Morale of this story: if you haven't opened this one yet, give it longer.
I have a feeling that the dark fruits and Christmas pud will really come out to play in time.


----------



## welly2 (2/10/16)

n87 said:


> maybe strain the beer prior to bottling, I got a hair


Was it short and curly?


----------



## n87 (2/10/16)

welly2 said:


> Was it short and curly?


Short, curly, gray with a split end


----------



## barls (2/10/16)

n87 said:


> Short, curly, gray with a split end


lucky you


----------



## waggastew (2/10/16)

#13 Cortez Oaked Strong Ale

Opened this wearing a welding mask after the previous comments re being over carbed. Has been in the fridge a while though.

Pours with a big loose head. Aroma starts oaky vanilla sweet but starts to get phenolic as it warms. Rich mouthfeel, luscious sweetness with a drying mouthfeel. Phenolic note creeps in again and contributes to an astringency.

Pity the bugs got in there because this would have been a lovely beer

View attachment 91832


----------



## barls (2/10/16)

just found
11 marksy - India Pale Lager
bloody nice, i can see it would of been better if i had of drunk it fresher but nice hop note and body.
well done.


----------



## Reman (7/10/16)

#13 Oaked Strong Ale

Appearance - clear, lovely caramel colour with an very large and foamy off white head that lasts once it dissipates.

Aroma - malty with a touch of sharpness. Little bit of sweetness comes through on the nose.

Flavour - rich maltiness, can taste a smooth alcohol. Firm bitterness with no hop flavour. Very subtle oak flavour. No off flavours I could detect. Warms to show some marmalade.

Mouthfeel - medium body with high carbonation.

Overall - over carbonated a touch but a really good beer. Could do with a little more oak and it would be spot on. Cheers!

++++

• **Tasks to complete**:
(A) Please decide whether each statement agrees with the homebrew tasting thread, answering yes or no and quoting the deciding words: (i) waggastew opened the Cortez Oaked Strong Ale while wearing a welding mask; (ii) Reman detected off flavours in the Oaked Strong Ale; (iii) barls drank the India Pale Lager fresh.
(B) Write what comes next in the homebrew tasting thread.

• **Raw data**:

++++

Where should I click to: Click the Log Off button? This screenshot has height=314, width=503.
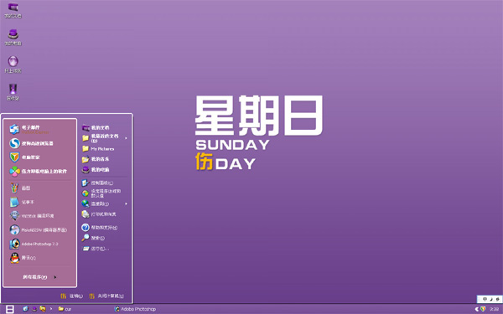[x=71, y=296]
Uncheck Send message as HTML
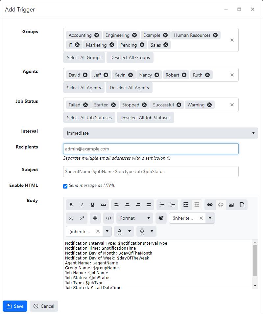 point(65,186)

++++

• **Answers to the exercise**:
(A)
(i) Yes: "Opened this wearing a welding mask after the previous comments re being over carbed."
(ii) No: "No off flavours I could detect."
(iii) No: "i can see it would of been better if i had of drunk it fresher"

(B)
----------



## Reman (8/10/16)

#8 Kölsch



Appearance - Brilliantly clear, with a loose white head. Plenty of bubbles. Pale straw colour.

Aroma - malty with a spicy hop aroma, smells a little piney with a hint of clove.

Flavour - lovely herbal and light malt flavour. Good sweetness from the malt, honey like flavours. Bitterness balances well.

Mouthfeel - medium/full bodied, lightened by a very spritzy carbonation. Slick on the tongue but gets cleared away and finishes pretty dry.

Overall - fantastic Kolsch! I don't like a lot of Kolsches but this is awesome!

Ps. I know I'm drinking it a bit late, so may be down on hop flavour a little, but it's still in great condition.


----------



## Fatgodzilla (8/10/16)

n87 said:


> #20 Mr 'zilla's concoction.
> 
> 
> Overall, I think it was a great beer, however, I would suggest maybe adding another kg of sugar to bring out some more apple notes and heighten the abv, also, maybe strain the beer prior to bottling, I got a hair



Did strain it ............ through my beard!


----------



## Reman (11/10/16)

#17 Kellerbier

No pic or notes, but this was f'ing awesome. That is all.


----------



## yum beer (12/10/16)

Couldn't pick between 17 and 20 for a glass filler whilst cooking spag bol.....the missus is out and only chance I get to have it......oh happy days.

Anyway..went with Fatz' American Style Stout...and bloody glad I did.
very bloody nice.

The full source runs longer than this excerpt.